Penina S. Mourão received her licentiate degree (2020) and M.Sc. (2022) degrees from the State University of Piauí – UESPI (Brazil), conducting undergraduate research with Professor Francisco das Chagas Alves Lima and Master’s research with Professor Valdiléia Teixeira Uchôa. She is currently a PhD student being supervised by Professor Arlene G. Corrêa at the Federal University of São Carlos.

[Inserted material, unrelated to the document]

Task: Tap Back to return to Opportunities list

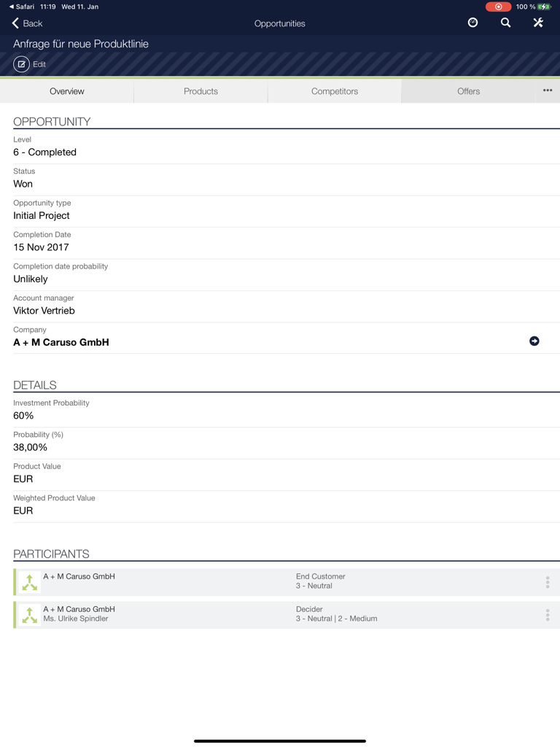Action: [x=28, y=23]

Arlene G. Corrêa received her B.Sc. (1985) and M.Sc. (1988) degrees from the Federal University of São Carlos - UFSCar (Brazil), conducting undergraduate research with Professor Ursula Brocksom. After spending two years as a postgraduate student in the group of Professor Andrew E. Greene at the University of Grenoble (France), she received her Ph.D. degree in 1991 under the supervision of Professor Timothy J. Brocksom at UFSCar, where she became an Assistant Professor in 1992 and Full Professor in 2014. She joined the group of Professor Paul A. Wender at Stanford University (USA) as a visiting scholar in 1996. She is the Director of the Centre of Excellence for Research in Sustainable Chemistry (CERSusChem).
Introduction
N-Heterocycles are undoubtedly the most important class of bioactive natural or synthetic compounds, and, among them, the three-membered rings are highlighted. For example, the anticancer drugs carfilzomib,[1] mitomycin C,[2] and azinomycin B,[3] contain epoxide and aziridine rings (Figure [1]).

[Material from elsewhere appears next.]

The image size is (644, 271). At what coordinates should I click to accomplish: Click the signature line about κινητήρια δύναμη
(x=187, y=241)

Many pathological conditions in humans and animals are linked to malfunctioning proteases; as a result, they are seen as attractive targets for drug discovery. Proteases are named by the nature of their active site catalytic residues, such as the cysteine proteases.[4] [5] The epoxysuccinyl derivative E-64, isolated from Aspergillus japonicus TPR-64,[6] is an irreversible inhibitor of cysteine proteases, inactivating the enzymes by alkylation of the active-site cysteine residues.[7]
One of the subfamilies of the cysteine proteases is the lysosomal cathepsins, which are responsible for a number of physiological processes, including cellular protein degradation and protein and lipid metabolism.[8] Therefore, the cathepsins are a target for drug development to treat several diseases, such as osteoporosis and arthritis,[9] cystic fibrosis,[10] and cancer.[11]

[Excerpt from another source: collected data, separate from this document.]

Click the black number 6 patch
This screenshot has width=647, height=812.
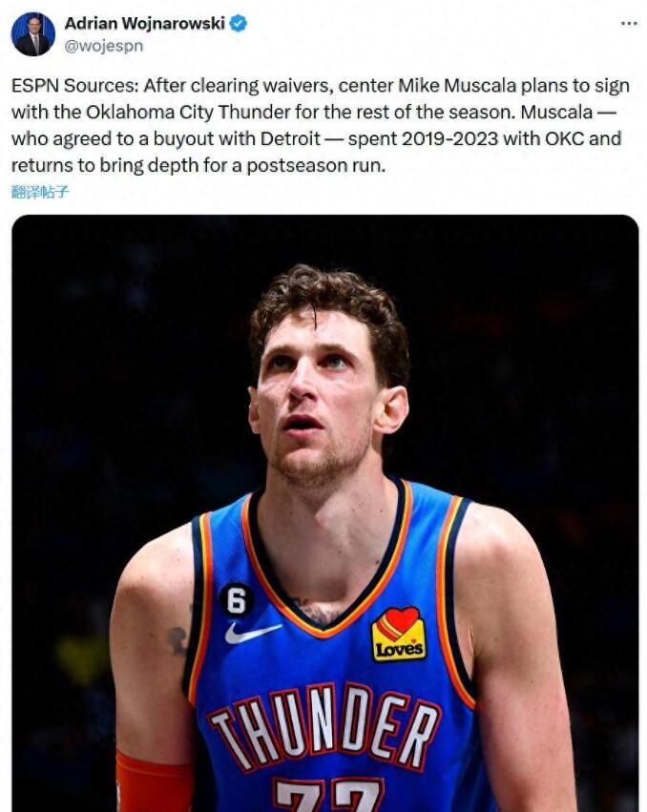click(x=237, y=600)
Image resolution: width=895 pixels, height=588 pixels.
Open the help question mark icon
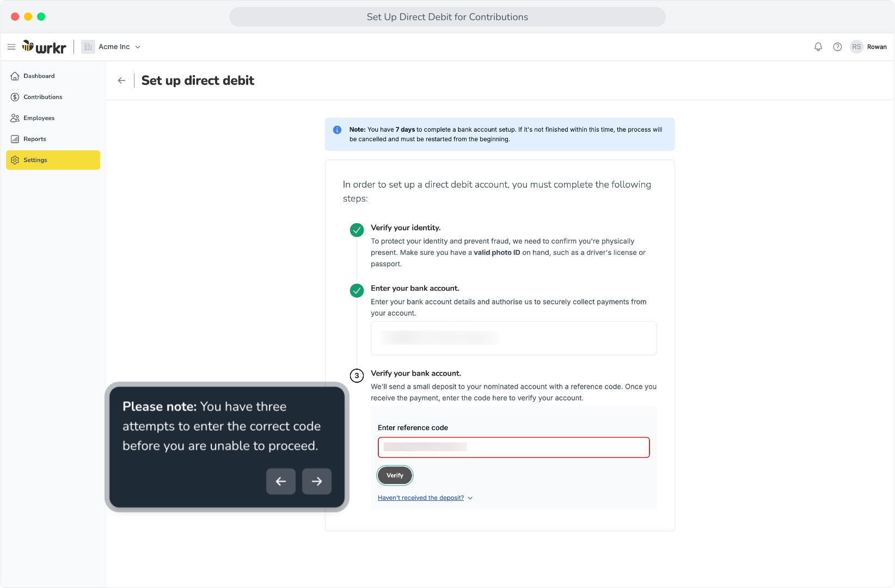[837, 47]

Due to their relevant pharmacological properties, greener synthetic methods have been reported that allow epoxides and aziridines to be obtained,[12] and, in this context, asymmetric organocatalysis plays a key role.[13] Several factors have contributed significantly to the widespread success of chiral organic scaffolds as catalysts, including biodegradability, insensitivity to oxygen and moisture, availability from natural sources, and generally lower cost compared to enzymes or transition metals.[14] Epoxides and aziridines are also quite important as intermediates to achieve other N-heterocycles via ring-expansion reactions,[15] [16] [17] thus producing lactones, lactams, and hydantoins, for example.
In this account, the contributions of our research group to the asymmetric organocatalyzed synthesis of epoxide and aziridine derivatives are reviewed. Moreover, their ring expansion reactions to afford five-membered heterocycles are also discussed.
# 2
Epoxides
Several organocatalyzed asymmetric synthetic methods to obtain epoxides have been reported.[18] [19] The pioneering work by Shi allows the synthesis of epoxides from alkenes using a fructose-derived organocatalyst with Oxone as oxidant (Scheme [1]).[20] High enantioselectivity has been obtained for a wide variety of trans and trisubstituted olefins, as well as a number of cis olefins, with encouragingly high enantiomeric excesses (ee) for some terminal olefins.[20] Page et al. described in 2016 the use of octahydrobinaphthyl iminium salts for asymmetric epoxidation of di- and trisubstituted alkenes, also using Oxone as the oxidant.[21]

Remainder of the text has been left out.